> **YOUR GOAL**
Which lines below fall between the one containing "Viewport: 1020px width, 719px height." and the one containing "Go to Active"? Repeat them exactly, counting both of those lines, and add nothing else.

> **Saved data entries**

■ ■ ■

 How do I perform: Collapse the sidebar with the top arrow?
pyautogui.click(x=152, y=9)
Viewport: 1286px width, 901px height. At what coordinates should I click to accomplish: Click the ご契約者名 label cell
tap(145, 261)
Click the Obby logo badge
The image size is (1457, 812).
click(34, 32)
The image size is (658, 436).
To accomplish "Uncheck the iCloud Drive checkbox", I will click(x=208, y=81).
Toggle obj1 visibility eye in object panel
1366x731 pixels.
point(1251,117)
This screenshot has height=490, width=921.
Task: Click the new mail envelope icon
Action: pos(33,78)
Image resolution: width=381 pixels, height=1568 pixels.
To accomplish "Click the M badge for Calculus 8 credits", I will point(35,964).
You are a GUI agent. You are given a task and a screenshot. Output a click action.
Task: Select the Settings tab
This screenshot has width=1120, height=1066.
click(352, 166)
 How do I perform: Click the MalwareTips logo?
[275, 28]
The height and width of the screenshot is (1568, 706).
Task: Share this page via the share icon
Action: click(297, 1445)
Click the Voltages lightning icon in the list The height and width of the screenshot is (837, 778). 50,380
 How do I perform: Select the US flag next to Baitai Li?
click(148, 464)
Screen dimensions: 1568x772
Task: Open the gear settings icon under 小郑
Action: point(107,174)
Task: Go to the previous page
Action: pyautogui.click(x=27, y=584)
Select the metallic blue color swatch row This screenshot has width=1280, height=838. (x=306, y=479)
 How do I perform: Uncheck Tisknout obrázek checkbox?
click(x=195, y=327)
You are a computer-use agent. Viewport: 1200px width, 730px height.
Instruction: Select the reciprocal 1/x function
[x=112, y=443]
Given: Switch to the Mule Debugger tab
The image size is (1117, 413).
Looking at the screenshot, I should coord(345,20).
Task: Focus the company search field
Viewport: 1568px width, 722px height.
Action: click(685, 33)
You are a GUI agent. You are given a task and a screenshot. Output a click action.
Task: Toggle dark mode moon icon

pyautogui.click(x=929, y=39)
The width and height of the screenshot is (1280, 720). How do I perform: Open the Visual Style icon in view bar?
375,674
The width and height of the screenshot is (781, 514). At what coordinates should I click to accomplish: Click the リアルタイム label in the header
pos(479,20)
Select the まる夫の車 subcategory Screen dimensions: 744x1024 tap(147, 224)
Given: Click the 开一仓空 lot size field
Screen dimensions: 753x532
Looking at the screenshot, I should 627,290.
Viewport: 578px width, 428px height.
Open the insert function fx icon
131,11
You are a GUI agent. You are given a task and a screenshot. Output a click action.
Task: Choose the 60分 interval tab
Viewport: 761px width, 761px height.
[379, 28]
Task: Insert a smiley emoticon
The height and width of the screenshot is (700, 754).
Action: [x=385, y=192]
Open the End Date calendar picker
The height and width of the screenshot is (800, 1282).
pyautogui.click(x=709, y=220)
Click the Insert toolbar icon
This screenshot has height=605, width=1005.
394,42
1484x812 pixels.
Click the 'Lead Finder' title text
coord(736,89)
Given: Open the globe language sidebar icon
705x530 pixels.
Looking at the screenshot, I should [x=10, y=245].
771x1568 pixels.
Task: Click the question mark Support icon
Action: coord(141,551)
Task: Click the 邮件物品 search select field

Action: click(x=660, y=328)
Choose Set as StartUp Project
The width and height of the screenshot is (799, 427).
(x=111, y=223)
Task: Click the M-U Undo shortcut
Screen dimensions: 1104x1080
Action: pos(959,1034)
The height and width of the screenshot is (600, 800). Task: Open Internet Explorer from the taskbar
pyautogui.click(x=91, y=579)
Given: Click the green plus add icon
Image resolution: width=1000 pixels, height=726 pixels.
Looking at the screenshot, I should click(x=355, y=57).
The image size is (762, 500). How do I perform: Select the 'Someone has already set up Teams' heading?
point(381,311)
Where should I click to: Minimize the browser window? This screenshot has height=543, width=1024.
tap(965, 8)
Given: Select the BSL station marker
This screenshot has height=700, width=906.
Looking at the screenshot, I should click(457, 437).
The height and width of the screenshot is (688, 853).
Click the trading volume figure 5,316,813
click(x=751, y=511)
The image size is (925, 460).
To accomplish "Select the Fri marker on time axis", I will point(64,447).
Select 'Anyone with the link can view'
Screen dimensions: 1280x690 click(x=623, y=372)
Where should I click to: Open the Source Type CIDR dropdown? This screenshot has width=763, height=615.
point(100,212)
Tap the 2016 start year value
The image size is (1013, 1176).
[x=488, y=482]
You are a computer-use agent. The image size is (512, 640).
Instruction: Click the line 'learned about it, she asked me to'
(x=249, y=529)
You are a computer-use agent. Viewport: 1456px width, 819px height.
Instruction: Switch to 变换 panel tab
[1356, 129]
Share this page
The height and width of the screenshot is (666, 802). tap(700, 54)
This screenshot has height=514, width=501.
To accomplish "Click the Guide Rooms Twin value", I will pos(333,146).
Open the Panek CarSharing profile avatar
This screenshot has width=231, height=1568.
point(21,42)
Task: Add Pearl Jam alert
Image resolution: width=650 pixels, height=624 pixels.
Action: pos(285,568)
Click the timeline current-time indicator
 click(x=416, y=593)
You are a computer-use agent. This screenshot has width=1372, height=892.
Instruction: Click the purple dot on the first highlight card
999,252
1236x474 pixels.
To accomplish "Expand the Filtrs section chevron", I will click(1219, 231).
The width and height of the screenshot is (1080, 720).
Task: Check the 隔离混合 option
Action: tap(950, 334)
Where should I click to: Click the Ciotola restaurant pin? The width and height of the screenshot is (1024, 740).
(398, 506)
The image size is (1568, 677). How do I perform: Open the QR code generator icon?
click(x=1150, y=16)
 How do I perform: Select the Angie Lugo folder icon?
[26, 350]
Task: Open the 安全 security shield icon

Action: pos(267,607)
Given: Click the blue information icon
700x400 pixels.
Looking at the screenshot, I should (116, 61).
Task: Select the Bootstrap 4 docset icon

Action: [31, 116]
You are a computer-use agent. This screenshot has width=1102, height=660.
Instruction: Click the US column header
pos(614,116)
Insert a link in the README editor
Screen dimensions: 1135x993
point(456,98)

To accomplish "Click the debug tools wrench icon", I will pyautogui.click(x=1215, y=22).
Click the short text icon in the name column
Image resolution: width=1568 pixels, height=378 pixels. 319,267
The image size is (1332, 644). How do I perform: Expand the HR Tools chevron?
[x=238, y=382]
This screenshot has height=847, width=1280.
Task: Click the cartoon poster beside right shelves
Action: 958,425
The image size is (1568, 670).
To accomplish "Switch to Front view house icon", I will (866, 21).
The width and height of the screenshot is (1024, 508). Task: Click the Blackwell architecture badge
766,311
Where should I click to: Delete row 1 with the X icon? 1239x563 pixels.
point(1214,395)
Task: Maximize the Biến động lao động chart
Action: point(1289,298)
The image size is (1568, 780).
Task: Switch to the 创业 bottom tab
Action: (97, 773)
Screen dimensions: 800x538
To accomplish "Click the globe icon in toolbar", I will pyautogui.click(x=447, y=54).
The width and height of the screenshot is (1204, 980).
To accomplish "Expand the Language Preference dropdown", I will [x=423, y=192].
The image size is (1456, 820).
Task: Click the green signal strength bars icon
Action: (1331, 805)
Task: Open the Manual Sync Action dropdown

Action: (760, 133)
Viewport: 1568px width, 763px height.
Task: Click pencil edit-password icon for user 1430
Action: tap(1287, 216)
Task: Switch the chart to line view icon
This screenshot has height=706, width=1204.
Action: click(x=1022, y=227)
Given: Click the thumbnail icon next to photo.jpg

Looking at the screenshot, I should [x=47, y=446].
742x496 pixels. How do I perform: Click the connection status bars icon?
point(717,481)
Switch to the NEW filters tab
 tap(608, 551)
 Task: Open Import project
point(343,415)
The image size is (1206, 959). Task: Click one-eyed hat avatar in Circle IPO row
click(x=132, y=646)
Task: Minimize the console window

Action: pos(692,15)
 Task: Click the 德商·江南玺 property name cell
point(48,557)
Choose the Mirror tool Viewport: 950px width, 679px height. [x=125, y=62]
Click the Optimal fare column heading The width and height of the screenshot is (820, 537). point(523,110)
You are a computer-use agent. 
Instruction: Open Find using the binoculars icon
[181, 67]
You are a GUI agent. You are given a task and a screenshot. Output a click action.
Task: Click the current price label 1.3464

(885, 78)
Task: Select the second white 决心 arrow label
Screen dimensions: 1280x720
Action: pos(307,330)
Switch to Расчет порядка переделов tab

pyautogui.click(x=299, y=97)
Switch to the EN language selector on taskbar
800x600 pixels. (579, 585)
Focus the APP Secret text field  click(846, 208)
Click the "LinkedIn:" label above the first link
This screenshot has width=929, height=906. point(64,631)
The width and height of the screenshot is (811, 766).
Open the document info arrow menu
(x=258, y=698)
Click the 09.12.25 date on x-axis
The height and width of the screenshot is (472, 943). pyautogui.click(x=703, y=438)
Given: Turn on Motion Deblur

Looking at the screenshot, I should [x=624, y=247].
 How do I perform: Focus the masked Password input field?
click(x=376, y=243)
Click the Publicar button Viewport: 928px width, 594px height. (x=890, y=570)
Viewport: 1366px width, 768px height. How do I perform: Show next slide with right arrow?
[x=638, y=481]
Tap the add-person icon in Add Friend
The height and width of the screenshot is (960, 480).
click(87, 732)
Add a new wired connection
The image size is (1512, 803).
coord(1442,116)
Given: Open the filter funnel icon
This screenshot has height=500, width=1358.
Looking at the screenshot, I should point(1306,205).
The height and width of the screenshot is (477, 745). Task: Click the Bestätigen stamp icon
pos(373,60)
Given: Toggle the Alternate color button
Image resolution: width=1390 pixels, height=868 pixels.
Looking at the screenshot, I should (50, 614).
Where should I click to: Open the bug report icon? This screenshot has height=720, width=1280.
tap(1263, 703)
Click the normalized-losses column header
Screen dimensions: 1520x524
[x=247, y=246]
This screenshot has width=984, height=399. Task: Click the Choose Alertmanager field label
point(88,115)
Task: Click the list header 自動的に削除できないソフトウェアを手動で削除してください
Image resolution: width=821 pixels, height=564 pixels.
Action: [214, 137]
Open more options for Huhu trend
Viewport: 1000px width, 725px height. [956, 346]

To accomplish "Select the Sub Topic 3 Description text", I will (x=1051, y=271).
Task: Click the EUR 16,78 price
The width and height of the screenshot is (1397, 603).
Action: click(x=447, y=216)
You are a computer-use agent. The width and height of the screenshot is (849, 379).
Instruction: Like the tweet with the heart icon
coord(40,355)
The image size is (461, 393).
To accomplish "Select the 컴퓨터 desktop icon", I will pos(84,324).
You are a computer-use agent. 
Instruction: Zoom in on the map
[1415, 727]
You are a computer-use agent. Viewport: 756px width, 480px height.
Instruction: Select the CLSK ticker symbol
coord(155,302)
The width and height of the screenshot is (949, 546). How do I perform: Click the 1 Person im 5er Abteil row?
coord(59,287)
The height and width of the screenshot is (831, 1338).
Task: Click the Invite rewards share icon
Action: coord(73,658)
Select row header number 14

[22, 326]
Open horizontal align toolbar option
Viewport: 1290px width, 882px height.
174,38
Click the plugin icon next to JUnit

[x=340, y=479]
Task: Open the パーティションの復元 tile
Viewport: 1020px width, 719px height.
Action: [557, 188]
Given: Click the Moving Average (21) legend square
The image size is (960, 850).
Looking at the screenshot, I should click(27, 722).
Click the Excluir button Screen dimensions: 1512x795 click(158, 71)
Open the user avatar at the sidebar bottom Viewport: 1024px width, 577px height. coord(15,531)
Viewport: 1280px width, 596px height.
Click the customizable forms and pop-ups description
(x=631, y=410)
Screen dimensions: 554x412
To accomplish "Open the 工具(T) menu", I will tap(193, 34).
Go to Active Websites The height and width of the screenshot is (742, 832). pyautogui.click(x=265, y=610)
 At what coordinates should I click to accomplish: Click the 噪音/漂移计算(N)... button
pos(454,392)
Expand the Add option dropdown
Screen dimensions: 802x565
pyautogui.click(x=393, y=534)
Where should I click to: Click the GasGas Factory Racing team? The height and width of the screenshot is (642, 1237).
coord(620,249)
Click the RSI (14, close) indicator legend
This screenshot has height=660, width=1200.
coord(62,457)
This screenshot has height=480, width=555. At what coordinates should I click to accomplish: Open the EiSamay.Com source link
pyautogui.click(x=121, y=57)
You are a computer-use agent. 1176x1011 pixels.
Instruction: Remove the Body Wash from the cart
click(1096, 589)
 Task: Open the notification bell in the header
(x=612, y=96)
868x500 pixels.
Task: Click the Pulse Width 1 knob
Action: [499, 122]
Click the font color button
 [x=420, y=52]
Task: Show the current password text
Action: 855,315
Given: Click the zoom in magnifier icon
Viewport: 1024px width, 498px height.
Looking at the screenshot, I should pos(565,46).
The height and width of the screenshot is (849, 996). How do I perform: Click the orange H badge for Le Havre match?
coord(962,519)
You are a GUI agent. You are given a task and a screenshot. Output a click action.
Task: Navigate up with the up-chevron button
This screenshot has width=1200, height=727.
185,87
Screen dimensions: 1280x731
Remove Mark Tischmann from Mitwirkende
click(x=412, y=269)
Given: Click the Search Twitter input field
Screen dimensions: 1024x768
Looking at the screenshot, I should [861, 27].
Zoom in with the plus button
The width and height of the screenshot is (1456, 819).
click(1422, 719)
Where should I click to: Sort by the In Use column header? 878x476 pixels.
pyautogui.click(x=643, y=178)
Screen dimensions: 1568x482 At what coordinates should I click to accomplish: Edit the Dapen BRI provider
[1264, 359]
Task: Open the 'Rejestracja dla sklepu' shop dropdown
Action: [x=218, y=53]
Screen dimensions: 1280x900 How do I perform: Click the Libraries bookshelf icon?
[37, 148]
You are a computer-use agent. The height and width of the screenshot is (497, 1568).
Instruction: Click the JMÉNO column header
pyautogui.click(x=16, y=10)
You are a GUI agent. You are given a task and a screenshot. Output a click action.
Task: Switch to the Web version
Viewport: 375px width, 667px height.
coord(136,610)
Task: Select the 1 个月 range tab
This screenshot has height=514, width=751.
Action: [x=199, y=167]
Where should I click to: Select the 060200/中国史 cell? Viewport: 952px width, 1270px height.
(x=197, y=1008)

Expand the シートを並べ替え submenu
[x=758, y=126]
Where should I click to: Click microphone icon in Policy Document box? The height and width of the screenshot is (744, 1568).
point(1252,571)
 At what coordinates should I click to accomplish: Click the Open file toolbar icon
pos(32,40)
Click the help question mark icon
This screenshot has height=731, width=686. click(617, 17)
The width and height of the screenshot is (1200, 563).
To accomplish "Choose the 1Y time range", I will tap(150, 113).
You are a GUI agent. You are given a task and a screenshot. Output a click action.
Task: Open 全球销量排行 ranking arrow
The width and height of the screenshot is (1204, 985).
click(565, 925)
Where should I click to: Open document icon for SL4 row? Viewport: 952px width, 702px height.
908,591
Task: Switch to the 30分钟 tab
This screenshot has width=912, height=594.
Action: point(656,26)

■ ■ ■

> **OUTPUT FOR THIS EXERCISE**
Viewport: 1020px width, 719px height.
Action: [557, 188]
Given: Click the Moving Average (21) legend square
The image size is (960, 850).
Looking at the screenshot, I should click(27, 722).
Click the Excluir button Screen dimensions: 1512x795 click(158, 71)
Open the user avatar at the sidebar bottom Viewport: 1024px width, 577px height. coord(15,531)
Viewport: 1280px width, 596px height.
Click the customizable forms and pop-ups description
(x=631, y=410)
Screen dimensions: 554x412
To accomplish "Open the 工具(T) menu", I will tap(193, 34).
Go to Active Websites The height and width of the screenshot is (742, 832). pyautogui.click(x=265, y=610)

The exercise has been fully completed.